Existing methods for compressing images and videos often struggle to balance quality and the amount of data needed to store them. They either produce blurry results when highly compressed, or require a lot of storage space to maintain good detail. Specifically, methods that use diffusion models, which are known for generating realistic images, can be computationally expensive and require a lot of processing power during training.
What's the solution?
The researchers developed a system where an 'encoder' compresses the image or video into a smaller 'latent' representation, and a 'decoder' reconstructs it. The key is that both the encoder and decoder are linked to a 'diffusion prior,' which acts like a guide to ensure the compressed representation contains all the necessary information for high-quality reconstruction. By carefully connecting the encoder's output to this guide, they simplified the training process and achieved better compression rates without sacrificing quality.
Why it matters?
This work is important because it allows for more efficient storage and transmission of images and videos, especially those generated by powerful AI models like Stable Diffusion.

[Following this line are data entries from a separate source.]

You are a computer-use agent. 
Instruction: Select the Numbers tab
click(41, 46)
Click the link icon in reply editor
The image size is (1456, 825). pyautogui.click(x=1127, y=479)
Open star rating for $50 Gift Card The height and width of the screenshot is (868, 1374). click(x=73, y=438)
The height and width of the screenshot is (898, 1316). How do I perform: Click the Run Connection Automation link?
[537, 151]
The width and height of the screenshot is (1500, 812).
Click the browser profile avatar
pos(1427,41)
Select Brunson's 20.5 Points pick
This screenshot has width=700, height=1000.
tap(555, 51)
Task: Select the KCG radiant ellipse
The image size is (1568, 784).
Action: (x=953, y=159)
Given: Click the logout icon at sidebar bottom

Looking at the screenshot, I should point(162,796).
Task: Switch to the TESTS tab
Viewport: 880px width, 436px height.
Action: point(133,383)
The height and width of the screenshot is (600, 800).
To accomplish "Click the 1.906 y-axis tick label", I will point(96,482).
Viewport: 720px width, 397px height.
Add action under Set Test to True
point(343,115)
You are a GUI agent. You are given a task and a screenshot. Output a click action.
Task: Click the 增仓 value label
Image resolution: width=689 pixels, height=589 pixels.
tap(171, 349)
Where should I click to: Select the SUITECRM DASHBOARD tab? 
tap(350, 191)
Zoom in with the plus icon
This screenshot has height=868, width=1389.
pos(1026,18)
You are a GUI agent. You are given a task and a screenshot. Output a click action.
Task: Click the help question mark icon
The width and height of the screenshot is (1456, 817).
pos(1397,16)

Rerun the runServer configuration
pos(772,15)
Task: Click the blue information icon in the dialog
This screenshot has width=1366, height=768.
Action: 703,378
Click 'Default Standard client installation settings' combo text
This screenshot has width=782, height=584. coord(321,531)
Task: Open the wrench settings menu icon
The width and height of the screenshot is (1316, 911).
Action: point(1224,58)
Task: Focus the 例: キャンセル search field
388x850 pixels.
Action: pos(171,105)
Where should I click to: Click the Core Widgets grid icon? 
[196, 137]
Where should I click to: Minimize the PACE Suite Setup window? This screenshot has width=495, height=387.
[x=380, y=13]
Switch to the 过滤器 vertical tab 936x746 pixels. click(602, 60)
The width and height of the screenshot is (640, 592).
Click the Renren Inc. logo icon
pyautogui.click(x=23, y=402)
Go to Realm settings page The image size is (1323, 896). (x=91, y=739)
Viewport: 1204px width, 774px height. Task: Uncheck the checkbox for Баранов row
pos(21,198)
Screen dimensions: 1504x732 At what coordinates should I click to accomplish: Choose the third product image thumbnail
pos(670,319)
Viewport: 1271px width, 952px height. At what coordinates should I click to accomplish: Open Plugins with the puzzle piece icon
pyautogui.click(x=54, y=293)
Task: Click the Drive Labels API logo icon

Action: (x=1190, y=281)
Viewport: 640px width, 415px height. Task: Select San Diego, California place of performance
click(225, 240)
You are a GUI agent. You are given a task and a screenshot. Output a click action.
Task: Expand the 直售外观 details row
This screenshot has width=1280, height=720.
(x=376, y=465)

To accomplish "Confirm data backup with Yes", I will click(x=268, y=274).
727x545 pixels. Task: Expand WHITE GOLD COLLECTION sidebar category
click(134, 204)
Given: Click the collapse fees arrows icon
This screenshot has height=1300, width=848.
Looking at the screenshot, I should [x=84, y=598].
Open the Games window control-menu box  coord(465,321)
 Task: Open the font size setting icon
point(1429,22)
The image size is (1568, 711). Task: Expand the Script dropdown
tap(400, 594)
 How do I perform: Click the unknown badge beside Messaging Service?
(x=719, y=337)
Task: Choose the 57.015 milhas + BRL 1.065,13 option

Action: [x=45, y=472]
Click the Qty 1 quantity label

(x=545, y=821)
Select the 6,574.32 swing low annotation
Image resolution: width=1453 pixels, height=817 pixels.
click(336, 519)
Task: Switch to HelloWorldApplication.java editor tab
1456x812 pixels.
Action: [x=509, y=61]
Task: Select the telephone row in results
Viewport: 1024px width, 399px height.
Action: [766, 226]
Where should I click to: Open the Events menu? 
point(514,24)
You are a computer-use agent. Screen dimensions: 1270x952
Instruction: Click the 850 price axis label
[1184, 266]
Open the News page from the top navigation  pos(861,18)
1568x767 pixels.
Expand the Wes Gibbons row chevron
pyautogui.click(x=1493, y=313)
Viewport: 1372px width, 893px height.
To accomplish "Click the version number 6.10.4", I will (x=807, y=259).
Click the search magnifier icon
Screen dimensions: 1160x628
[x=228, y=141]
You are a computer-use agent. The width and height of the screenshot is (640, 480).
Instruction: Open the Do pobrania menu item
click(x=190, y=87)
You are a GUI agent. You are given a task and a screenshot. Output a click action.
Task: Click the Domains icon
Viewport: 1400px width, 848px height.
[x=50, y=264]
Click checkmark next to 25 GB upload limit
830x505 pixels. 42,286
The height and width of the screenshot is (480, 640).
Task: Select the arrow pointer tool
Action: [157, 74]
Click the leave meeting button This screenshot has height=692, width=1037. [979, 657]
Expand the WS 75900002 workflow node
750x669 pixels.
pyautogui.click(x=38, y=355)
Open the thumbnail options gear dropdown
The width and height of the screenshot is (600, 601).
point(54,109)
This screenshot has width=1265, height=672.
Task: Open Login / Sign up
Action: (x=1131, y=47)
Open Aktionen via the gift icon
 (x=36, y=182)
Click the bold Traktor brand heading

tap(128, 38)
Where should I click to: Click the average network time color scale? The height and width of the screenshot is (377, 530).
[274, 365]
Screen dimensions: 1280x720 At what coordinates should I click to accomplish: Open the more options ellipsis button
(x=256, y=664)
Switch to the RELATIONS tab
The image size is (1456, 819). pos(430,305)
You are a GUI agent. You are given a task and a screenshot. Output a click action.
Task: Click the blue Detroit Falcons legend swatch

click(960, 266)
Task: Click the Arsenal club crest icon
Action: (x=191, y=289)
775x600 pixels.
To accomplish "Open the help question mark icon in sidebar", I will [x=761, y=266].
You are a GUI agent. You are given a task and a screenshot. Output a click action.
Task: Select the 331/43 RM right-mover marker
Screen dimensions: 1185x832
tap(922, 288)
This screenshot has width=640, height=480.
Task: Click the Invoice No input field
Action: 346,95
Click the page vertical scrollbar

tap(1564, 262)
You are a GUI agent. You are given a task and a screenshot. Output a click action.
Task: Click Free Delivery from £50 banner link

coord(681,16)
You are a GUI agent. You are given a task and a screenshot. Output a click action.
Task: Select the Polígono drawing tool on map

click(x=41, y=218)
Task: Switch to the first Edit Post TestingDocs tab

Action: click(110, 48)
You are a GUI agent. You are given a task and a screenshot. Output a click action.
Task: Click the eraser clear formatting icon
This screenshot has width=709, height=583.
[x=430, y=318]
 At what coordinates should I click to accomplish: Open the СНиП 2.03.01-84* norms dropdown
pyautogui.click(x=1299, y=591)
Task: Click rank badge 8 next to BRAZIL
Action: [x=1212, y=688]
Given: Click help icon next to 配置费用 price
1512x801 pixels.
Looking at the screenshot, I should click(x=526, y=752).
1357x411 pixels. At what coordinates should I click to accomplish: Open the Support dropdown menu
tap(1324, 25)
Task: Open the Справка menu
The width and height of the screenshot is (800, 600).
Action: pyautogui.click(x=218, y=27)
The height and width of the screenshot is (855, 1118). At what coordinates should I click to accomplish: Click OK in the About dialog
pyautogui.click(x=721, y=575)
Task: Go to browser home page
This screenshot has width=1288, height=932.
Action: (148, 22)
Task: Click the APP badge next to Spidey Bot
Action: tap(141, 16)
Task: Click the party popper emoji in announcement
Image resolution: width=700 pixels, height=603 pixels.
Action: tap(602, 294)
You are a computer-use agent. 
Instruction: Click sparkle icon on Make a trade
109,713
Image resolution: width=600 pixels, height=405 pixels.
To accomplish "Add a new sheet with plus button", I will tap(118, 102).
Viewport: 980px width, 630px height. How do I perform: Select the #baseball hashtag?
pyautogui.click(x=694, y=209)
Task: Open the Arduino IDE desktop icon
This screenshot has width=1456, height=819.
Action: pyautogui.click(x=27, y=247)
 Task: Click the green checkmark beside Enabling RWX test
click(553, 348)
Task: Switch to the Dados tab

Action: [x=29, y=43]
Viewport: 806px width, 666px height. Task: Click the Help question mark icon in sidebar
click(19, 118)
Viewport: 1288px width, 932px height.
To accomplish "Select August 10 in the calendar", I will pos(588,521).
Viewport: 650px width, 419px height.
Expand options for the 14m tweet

It achieves results comparable to or better than existing methods while using less computational power, making it more practical for real-world applications like video streaming, image editing, and AI-powered content creation.
Abstract
We present Unified Latents (UL), a framework for learning latent representations that are jointly regularized by a diffusion prior and decoded by a diffusion model. By linking the encoder's output noise to the prior's minimum noise level, we obtain a simple training objective that provides a tight upper bound on the latent bitrate. On ImageNet-512, our approach achieves competitive FID of 1.4, with high reconstruction quality (PSNR) while requiring fewer training FLOPs than models trained on Stable Diffusion latents. On Kinetics-600, we set a new state-of-the-art FVD of 1.3.